#### Work request:
Please take the entries below from the first line through the line containing "The image size is (1085, 380)." and repeat them exactly, leaving out everything after.

#### Material for the task:
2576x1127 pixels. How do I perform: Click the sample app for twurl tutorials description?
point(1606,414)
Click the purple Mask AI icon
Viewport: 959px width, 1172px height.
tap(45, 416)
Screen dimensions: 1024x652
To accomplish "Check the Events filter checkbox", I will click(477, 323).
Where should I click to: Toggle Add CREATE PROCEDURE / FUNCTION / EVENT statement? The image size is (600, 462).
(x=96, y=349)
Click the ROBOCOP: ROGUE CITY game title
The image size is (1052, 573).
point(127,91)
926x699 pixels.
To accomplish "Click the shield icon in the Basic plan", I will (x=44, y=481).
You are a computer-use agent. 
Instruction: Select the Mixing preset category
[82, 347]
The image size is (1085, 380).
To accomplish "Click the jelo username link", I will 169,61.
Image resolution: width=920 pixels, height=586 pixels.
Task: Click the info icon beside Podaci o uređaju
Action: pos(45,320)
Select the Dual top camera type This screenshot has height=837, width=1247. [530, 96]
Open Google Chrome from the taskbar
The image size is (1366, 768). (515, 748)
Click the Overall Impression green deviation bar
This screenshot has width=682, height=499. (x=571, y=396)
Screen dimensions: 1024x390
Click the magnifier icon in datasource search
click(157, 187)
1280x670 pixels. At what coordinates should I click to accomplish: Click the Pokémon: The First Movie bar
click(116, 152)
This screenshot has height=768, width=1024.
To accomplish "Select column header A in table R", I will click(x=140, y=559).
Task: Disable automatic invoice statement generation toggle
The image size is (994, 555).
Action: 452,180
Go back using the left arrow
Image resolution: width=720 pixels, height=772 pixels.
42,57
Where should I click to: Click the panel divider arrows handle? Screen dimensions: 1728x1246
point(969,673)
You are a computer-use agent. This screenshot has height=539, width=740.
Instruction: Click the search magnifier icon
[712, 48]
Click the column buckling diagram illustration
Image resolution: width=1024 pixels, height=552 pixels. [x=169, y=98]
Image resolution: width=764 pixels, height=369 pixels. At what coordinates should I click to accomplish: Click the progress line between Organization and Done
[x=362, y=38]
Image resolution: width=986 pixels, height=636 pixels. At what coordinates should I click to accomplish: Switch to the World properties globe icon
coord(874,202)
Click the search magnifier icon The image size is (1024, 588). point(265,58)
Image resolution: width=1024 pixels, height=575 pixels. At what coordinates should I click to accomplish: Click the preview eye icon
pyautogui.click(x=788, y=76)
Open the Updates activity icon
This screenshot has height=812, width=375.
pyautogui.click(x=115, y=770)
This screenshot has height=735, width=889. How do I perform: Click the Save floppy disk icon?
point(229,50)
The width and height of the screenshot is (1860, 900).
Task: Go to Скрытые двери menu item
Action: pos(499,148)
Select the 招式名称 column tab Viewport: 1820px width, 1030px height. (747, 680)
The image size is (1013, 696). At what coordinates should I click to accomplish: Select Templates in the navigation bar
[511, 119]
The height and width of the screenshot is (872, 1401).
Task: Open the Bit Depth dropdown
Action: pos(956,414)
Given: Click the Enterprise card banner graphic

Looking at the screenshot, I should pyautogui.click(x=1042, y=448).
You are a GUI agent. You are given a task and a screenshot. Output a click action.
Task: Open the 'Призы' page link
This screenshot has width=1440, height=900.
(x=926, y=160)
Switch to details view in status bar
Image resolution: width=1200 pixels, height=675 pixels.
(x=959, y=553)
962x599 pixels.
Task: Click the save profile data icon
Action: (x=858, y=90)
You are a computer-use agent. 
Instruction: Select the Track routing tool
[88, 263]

#### Answer space:
2576x1127 pixels. How do I perform: Click the sample app for twurl tutorials description?
point(1606,414)
Click the purple Mask AI icon
Viewport: 959px width, 1172px height.
tap(45, 416)
Screen dimensions: 1024x652
To accomplish "Check the Events filter checkbox", I will click(477, 323).
Where should I click to: Toggle Add CREATE PROCEDURE / FUNCTION / EVENT statement? The image size is (600, 462).
(x=96, y=349)
Click the ROBOCOP: ROGUE CITY game title
The image size is (1052, 573).
point(127,91)
926x699 pixels.
To accomplish "Click the shield icon in the Basic plan", I will (x=44, y=481).
You are a computer-use agent. 
Instruction: Select the Mixing preset category
[82, 347]
The image size is (1085, 380).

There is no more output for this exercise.